Abstract

We use multispeckle dynamic light scattering to study the dynamics of physical gelation of methylcellulose in water. Following a temperature ramp to above 55 °C, a polymer network is formed which can be destroyed upon cooling the gel. We monitor this process by detecting the total scattered light intensity which shows large hysteresis during the heating−cooling cycle. Following the temperature ramp, there is a fast initial buildup of intensity, followed by a very slow and relatively small increase. The speckle pattern does not equilibrate after very long aging times (of the order of days), even after the total scattered intensity has almost stabilized, a consequence of very slow microscopic reorganization taking place in the gel. The correlation between a speckle pattern taken at a specific aging time and subsequent patterns decays with a characteristic time that increases dramatically with the age of the gel.
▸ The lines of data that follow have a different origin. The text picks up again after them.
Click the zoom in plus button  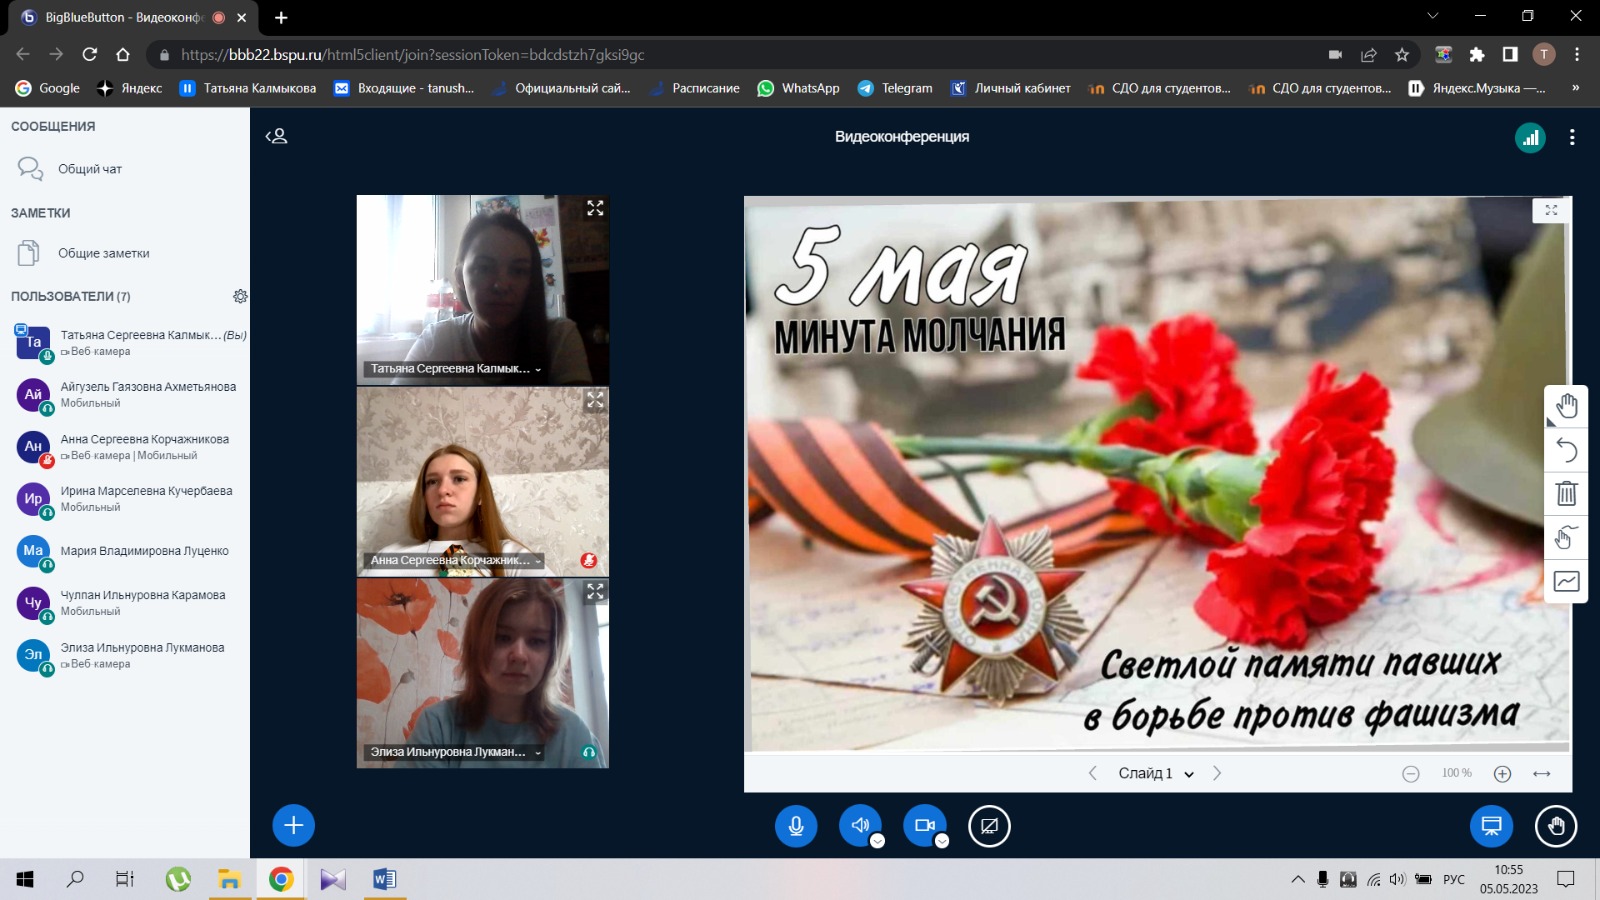tap(1502, 774)
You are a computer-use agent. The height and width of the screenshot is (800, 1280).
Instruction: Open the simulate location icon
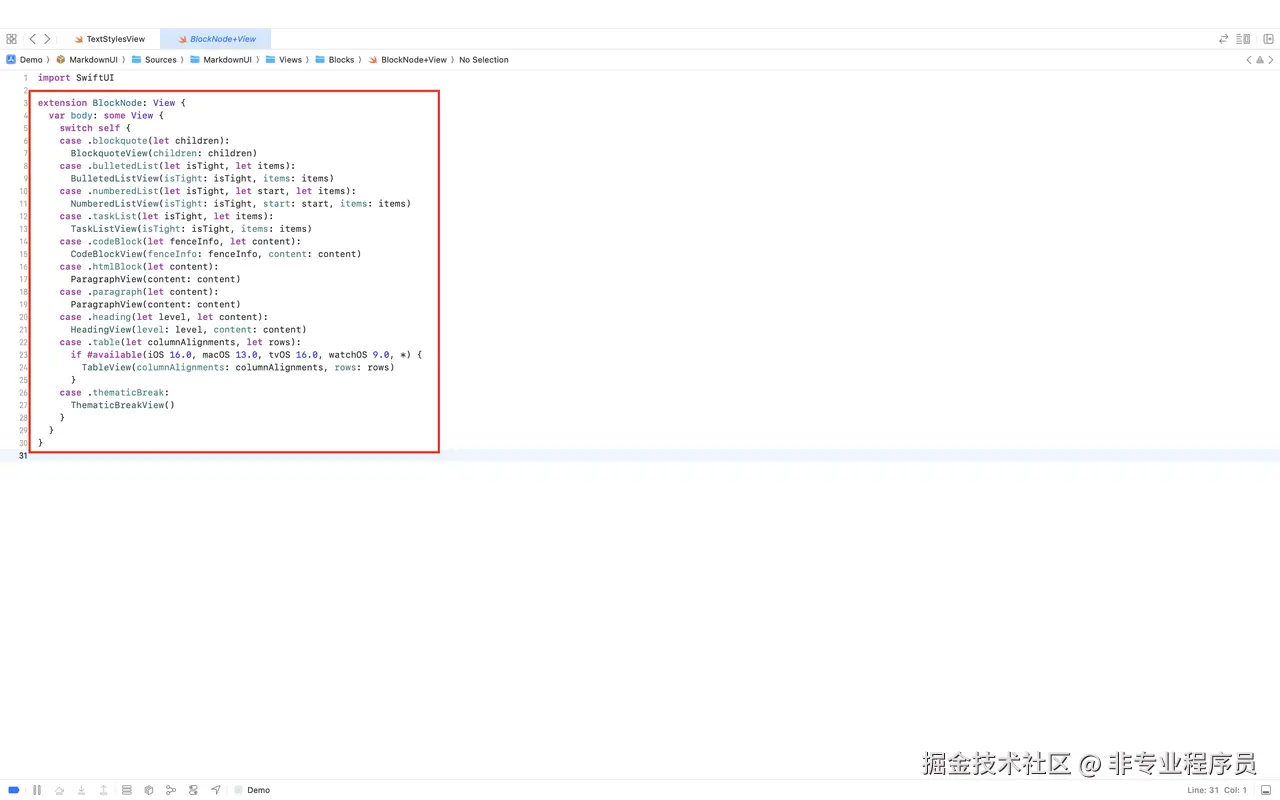[216, 789]
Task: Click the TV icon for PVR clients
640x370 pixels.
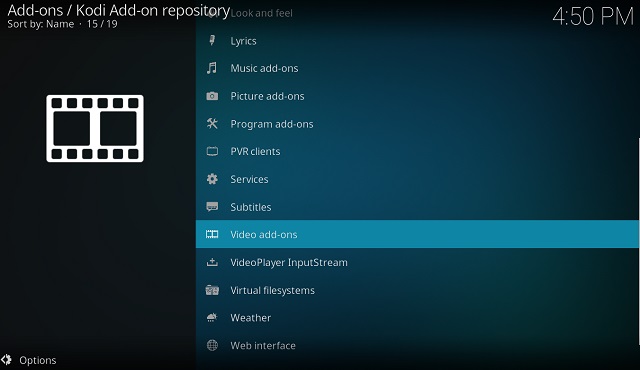Action: (212, 151)
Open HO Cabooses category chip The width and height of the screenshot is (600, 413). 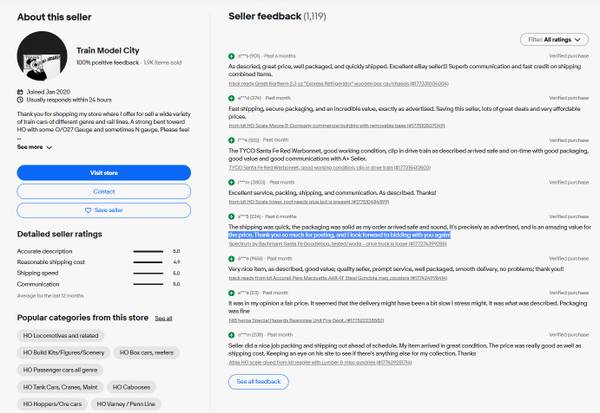coord(132,386)
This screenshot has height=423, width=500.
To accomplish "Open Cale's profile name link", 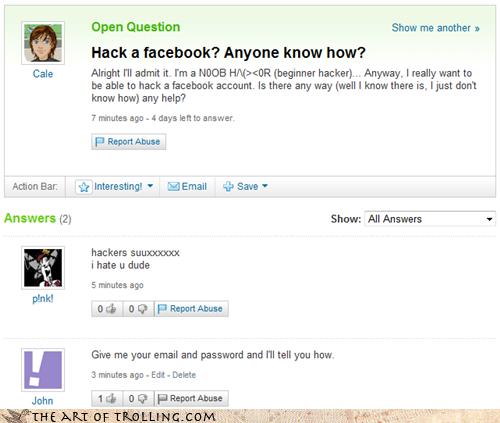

We find that the decay of the correlation function cannot be fitted by a single functional form in the different stages of aging; instead, four distinct stages are observed, each of which can be fitted by a different decay function. Such multiple stage relaxation is not observed in other soft condensed matter systems. On the basis of our results and those of previous studies, we argue that gelation proceeds via slow coalescence and aggregation of hydrophobic chain segments, followed by optimization of hydrophobic contacts (effective cross-links) which is opposed by network stresses due to chain stretching.